• [TEXTE FOURNI]:

________________________

Pierre Jourde, la fin
Suite et fin de "l'affaire Pierre Jourde" (évoquée sur ce blog le 22 juin dernier), avec la décision du tribunal correctionnel d'Aurillac de finalement condamner les cinq habitants de Lussaud, trois femmes et deux hommes, tous agriculteurs, à deux mois de prison avec sursis et 500 € d'amende pour le plus âgé d'entre eux (72 ans). Ce à quoi il faut ajouter 4 200 € de dommages intérêts pour le préjudice moral, et 2 400 pour le préjudice matériel. Signalons également que le plus âgé des prévenus fut frappé par Pierre Jourde, en effet très largement en état de légitime défense, qu'il passa plusieurs heures dans le coma, que ses blessures nécessiteront dix-neuf point de suture et provoqueront une perte d'acuité visuelle. Rappelons enfin que, initialement, le Parquet avait requis six mois avec sursis contre l'ensemble des prévenus.

________________________

• [LISTE DES DONNÉES]:
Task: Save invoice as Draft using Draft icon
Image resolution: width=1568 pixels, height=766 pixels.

________________________

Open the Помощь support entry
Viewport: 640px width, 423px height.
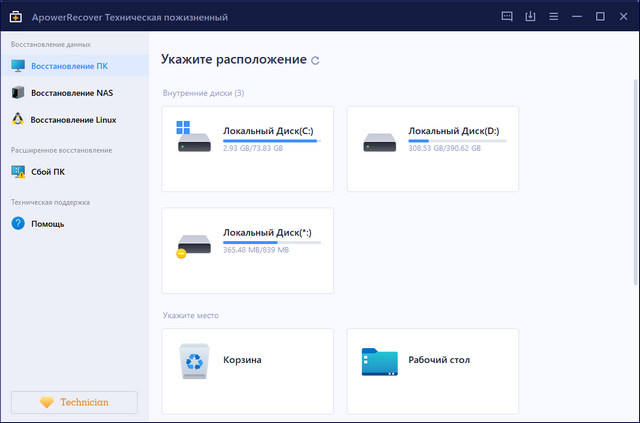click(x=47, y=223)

________________________

• [CONSIGNE]: Reproduisez à l'identique le passage du texte sur l'affaire Pierre Jourde qui commence par « Pierre Jourde, la » et se poursuit jusqu'à « l'ensemble des prévenus. ».

• [RÉPONSE À LA CONSIGNE]:
Pierre Jourde, la fin
Suite et fin de "l'affaire Pierre Jourde" (évoquée sur ce blog le 22 juin dernier), avec la décision du tribunal correctionnel d'Aurillac de finalement condamner les cinq habitants de Lussaud, trois femmes et deux hommes, tous agriculteurs, à deux mois de prison avec sursis et 500 € d'amende pour le plus âgé d'entre eux (72 ans). Ce à quoi il faut ajouter 4 200 € de dommages intérêts pour le préjudice moral, et 2 400 pour le préjudice matériel. Signalons également que le plus âgé des prévenus fut frappé par Pierre Jourde, en effet très largement en état de légitime défense, qu'il passa plusieurs heures dans le coma, que ses blessures nécessiteront dix-neuf point de suture et provoqueront une perte d'acuité visuelle. Rappelons enfin que, initialement, le Parquet avait requis six mois avec sursis contre l'ensemble des prévenus.